Economy Slows as Recession Nears

Economy Slows as Recession Nears

The U.S. economy slowed to a crawl in the last three months of 2015, new government data showed Friday, an indication of how tepid global growth is exposing new weaknesses in the nation’s long and sluggish recovery.

Gross domestic product, a measure of overall output, expanded at a seasonally adjusted rate of 0.7 percent between the months of October and December — just the second time in seven quarters that the nation has registered growth under 1 percent.

The pace, in line with economists’ expectations, shows an economy that is being driven by steady consumer spending but weighed down by business cutbacks and a yawning trade deficit.

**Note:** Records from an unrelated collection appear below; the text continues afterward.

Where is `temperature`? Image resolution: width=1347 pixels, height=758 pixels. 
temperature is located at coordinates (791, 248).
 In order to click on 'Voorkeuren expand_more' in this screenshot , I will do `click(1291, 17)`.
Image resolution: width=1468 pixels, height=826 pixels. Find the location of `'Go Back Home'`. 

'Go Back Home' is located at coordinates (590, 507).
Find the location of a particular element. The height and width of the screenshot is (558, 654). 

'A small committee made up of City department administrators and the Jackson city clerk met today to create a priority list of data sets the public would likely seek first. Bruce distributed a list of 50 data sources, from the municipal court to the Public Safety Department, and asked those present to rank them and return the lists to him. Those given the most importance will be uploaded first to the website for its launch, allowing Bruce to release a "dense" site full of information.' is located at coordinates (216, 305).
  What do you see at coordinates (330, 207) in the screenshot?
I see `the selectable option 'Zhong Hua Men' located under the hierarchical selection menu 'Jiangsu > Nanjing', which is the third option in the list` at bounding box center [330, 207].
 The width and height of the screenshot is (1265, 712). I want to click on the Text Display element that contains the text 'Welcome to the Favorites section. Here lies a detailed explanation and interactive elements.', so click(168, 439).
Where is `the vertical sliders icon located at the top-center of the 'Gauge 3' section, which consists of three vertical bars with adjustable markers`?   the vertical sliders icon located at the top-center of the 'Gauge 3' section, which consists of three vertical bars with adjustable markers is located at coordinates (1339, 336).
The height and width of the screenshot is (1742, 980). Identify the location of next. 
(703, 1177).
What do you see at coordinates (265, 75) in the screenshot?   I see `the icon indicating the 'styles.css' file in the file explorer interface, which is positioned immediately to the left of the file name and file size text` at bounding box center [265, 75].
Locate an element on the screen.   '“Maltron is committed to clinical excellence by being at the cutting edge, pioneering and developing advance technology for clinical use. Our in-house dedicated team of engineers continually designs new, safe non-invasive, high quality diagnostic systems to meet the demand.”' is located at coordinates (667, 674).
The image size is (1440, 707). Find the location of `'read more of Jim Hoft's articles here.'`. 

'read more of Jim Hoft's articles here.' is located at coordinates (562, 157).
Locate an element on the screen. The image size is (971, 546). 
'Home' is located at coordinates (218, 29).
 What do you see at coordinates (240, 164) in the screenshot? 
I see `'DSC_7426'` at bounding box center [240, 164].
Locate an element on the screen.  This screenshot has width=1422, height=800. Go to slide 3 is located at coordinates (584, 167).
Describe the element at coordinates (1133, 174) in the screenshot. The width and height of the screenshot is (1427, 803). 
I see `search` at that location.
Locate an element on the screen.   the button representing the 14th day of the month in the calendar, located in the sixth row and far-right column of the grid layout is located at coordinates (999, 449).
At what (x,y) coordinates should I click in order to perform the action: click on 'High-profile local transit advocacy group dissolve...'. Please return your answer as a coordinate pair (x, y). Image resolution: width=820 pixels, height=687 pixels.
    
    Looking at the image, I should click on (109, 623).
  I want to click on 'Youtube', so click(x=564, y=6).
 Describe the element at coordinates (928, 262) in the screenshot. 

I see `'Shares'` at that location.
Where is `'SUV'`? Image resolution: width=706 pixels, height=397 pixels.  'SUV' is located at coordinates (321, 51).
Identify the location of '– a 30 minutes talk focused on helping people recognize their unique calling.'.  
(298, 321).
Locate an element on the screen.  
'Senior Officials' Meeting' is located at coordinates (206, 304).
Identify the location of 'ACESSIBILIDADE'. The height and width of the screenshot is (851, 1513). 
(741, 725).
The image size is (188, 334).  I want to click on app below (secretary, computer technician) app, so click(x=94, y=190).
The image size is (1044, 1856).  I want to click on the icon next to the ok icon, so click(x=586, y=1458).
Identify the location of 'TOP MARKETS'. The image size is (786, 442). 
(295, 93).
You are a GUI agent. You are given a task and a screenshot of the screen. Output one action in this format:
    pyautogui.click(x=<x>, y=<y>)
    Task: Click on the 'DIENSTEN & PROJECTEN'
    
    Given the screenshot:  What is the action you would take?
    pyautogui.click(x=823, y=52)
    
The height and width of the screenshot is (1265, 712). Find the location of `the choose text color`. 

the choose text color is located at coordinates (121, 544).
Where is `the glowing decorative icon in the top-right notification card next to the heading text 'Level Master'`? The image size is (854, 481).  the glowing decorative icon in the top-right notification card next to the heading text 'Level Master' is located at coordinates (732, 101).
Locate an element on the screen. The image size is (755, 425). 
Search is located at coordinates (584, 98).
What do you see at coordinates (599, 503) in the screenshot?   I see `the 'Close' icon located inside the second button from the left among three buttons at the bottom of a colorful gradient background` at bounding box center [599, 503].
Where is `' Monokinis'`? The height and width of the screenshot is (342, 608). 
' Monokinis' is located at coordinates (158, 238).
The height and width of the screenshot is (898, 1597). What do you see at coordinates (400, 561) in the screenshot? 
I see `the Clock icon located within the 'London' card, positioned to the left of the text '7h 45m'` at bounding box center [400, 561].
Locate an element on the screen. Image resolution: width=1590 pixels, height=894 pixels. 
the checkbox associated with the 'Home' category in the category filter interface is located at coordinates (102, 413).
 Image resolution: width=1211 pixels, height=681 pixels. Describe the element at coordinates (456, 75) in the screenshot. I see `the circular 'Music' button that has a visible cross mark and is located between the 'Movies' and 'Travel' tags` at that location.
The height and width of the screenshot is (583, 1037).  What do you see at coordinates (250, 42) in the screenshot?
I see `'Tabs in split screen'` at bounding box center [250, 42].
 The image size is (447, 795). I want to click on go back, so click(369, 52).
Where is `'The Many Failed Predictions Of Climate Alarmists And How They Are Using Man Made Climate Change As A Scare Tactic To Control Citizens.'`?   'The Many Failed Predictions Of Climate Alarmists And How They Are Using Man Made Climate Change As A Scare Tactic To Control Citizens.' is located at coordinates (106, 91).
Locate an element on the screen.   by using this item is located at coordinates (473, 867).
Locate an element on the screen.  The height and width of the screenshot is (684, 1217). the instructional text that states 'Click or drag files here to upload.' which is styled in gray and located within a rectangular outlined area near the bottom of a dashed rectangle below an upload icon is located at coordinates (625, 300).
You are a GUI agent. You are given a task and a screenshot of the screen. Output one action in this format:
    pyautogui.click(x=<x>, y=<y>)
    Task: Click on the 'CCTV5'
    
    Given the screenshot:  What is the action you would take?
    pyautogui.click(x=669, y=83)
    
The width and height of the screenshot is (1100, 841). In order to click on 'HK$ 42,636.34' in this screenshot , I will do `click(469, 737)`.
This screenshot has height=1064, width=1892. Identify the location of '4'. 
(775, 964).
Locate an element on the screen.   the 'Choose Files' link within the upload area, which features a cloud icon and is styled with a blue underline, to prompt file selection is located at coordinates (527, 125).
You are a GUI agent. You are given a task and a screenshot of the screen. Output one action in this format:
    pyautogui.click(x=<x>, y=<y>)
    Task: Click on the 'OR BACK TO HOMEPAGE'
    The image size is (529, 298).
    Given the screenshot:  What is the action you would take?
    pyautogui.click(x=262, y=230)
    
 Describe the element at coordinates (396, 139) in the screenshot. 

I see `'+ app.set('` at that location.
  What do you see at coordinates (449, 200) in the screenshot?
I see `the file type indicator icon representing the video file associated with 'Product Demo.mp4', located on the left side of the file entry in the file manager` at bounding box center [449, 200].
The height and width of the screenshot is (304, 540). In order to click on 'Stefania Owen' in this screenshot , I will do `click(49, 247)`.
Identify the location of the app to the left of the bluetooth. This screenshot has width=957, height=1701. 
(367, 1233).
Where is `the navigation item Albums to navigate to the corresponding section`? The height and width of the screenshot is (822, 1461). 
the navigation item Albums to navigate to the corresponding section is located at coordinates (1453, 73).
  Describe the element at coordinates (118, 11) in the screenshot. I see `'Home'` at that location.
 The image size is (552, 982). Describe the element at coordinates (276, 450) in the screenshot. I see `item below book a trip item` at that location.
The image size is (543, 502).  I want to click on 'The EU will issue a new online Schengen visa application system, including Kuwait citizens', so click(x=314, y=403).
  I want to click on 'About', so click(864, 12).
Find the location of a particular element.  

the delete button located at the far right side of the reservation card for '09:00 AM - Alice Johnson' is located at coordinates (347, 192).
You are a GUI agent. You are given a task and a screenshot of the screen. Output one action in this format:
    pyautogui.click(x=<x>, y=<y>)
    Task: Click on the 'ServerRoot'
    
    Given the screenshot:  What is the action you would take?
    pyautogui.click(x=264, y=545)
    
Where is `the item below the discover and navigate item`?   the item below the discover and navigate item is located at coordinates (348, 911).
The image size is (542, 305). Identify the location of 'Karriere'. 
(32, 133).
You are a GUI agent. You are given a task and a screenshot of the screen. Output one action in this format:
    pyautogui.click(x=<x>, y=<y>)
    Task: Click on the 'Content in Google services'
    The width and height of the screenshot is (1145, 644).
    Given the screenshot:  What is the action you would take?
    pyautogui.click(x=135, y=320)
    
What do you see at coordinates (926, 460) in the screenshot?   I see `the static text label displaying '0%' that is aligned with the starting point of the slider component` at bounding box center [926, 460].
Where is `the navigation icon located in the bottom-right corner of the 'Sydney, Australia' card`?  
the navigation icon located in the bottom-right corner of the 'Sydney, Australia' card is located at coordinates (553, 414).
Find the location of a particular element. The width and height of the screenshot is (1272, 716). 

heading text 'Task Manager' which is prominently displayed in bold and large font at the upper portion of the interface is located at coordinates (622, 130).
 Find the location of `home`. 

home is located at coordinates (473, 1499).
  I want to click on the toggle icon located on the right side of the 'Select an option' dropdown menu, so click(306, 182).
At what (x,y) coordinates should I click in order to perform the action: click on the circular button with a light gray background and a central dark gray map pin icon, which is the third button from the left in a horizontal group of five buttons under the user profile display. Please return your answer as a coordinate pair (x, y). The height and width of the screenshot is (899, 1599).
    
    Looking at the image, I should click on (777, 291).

The anemic growth could drive new concerns about the nation’s ability to fight off a series of major headwinds, including a downturn in China — the world’s second-largest economy — and an appreciated dollar that has trimmed profits for American manufacturers. Markets have reflected that turmoil in the first weeks of 2016, with the Standard and Poor’s 500 index falling more than 7 percent this month. On Wednesday, the Federal Reserve acknowledged that the economy was slowing down, even though the U.S. labor market remained strong.

“A combination of a strong U.S. dollar and fading demand abroad is having a chilling effect on a broader cross-section of manufacturers,” Scott Anderson, chief economist at Bank of the West, said in an e-mail.

For the year, the U.S. growth — 2.4 percent — looked much as it did in the previous five years of the recovery. In every year since 2010, the GDP has expanded somewhere between 1.5 and 2.5 percent, a pace that edges other advanced countries but lags well behind the boom of the 1990s.

The gross domestic product figure for the fourth quarter is only a preliminary figure and will be revised over the next two months.

All three major U.S. market indexes were up 1 percent in late morning trading.

The data released Friday morning by the Commerce Department provides at least one encouraging sign: Consumers, whose spending accounts for roughly two-thirds of the economy, are eating out at restaurants and buying refrigerators and new vehicles. Economists say they’re benefiting from a labor market that is adding more than 200,000 jobs per month and cheaper oil prices that are helping them save on gasoline. In the fourth quarter, personal spending grew at a solid 2.2 percent pace.

So long as that is maintained, said Gus Faucher, a senior economist at PNC Bank, “the U.S. economy is not in trouble.”